**GIVEN RECORDS:**
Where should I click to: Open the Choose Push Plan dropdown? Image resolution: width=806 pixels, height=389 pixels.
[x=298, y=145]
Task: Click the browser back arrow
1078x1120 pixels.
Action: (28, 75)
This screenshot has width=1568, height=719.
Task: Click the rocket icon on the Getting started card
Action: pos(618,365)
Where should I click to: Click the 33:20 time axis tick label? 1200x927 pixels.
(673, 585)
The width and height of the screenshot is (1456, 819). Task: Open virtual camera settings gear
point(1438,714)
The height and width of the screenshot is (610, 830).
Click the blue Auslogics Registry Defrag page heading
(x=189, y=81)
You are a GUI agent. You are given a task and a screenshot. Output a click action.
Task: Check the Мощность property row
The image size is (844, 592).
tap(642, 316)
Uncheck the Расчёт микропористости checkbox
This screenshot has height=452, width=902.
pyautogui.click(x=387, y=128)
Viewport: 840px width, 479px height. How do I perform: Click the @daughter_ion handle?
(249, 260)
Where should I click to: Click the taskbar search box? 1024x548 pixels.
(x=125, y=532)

**TASK REQUIREMENTS:**
Rewrite all of the lines above, replacing "pixels" with "px" and leaving everything else unchanged.

**THE REPLY:**
Where should I click to: Open the Choose Push Plan dropdown? Image resolution: width=806 px, height=389 px.
[x=298, y=145]
Task: Click the browser back arrow
1078x1120 px.
Action: (28, 75)
This screenshot has width=1568, height=719.
Task: Click the rocket icon on the Getting started card
Action: pos(618,365)
Where should I click to: Click the 33:20 time axis tick label? 1200x927 px.
(673, 585)
The width and height of the screenshot is (1456, 819). Task: Open virtual camera settings gear
point(1438,714)
The height and width of the screenshot is (610, 830).
Click the blue Auslogics Registry Defrag page heading
(x=189, y=81)
You are a GUI agent. You are given a task and a screenshot. Output a click action.
Task: Check the Мощность property row
The image size is (844, 592).
tap(642, 316)
Uncheck the Расчёт микропористости checkbox
This screenshot has height=452, width=902.
pyautogui.click(x=387, y=128)
Viewport: 840px width, 479px height. How do I perform: Click the @daughter_ion handle?
(249, 260)
Where should I click to: Click the taskbar search box? 1024x548 px.
(x=125, y=532)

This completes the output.